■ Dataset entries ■
────
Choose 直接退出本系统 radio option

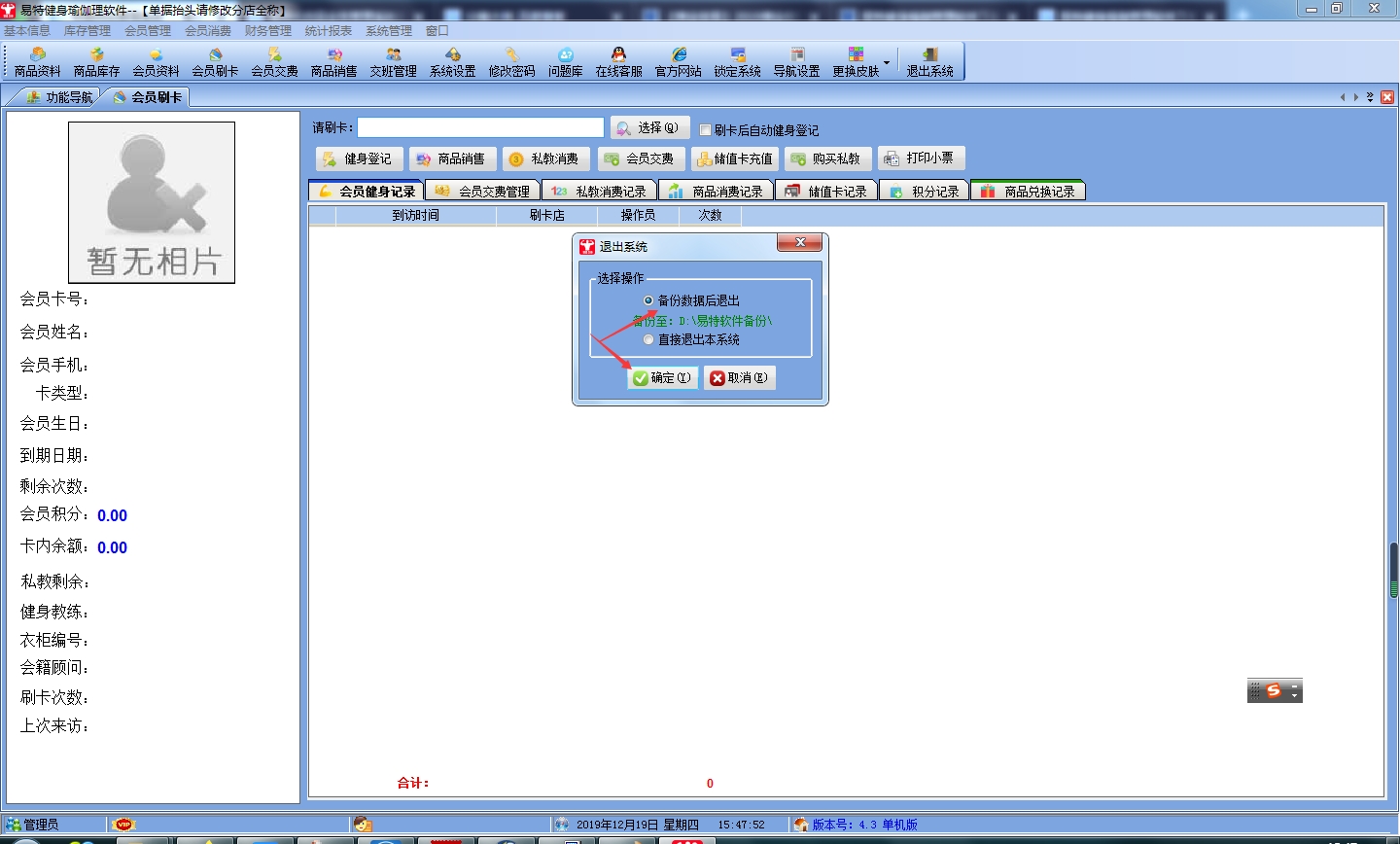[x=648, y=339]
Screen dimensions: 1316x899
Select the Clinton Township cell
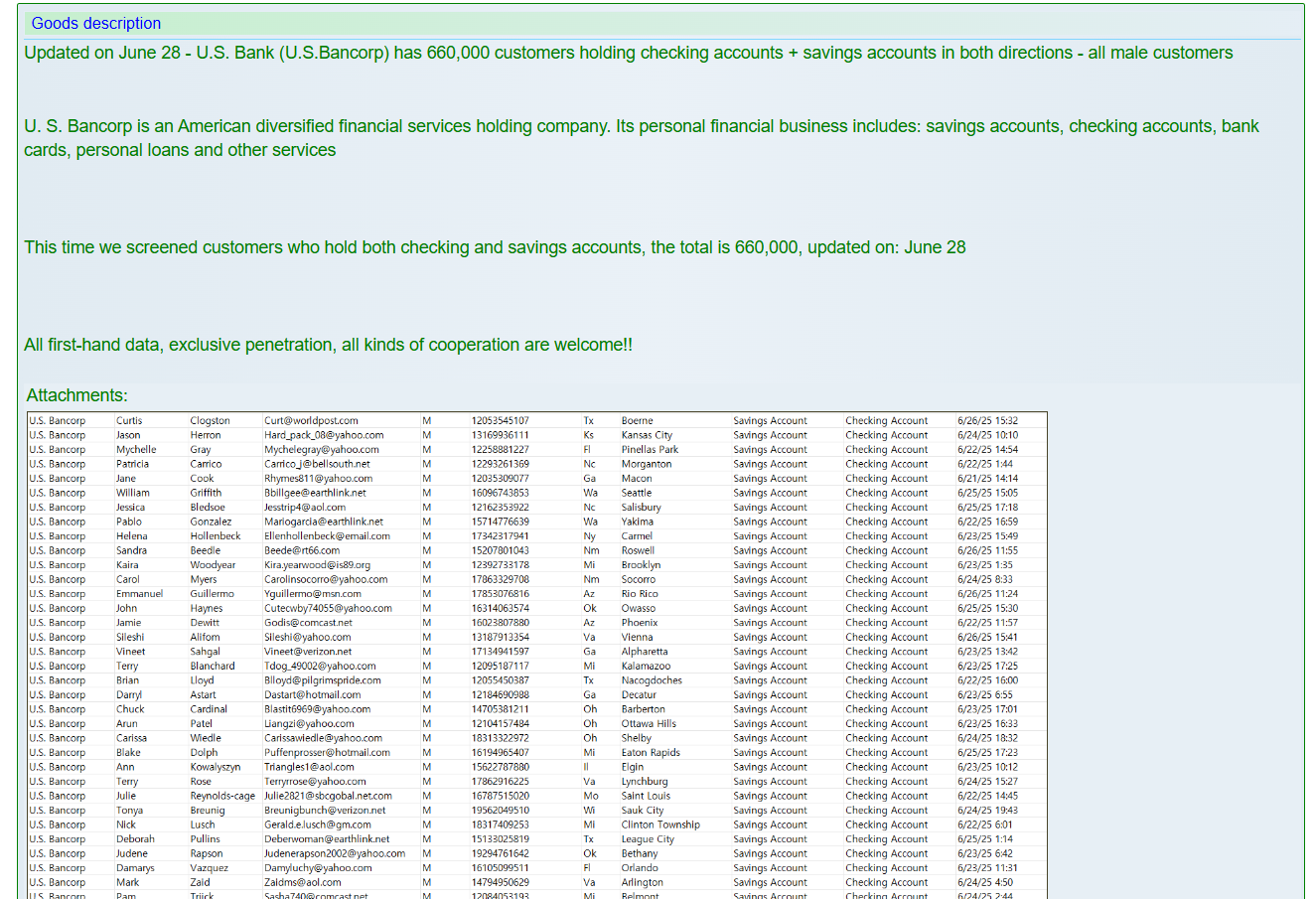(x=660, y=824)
────
■ Problem requirements ■
Keep every word of the records and none of the pictures when you print them again.

■ Expected answer ■
Choose 直接退出本系统 radio option

[x=648, y=339]
Screen dimensions: 1316x899
Select the Clinton Township cell
(x=660, y=824)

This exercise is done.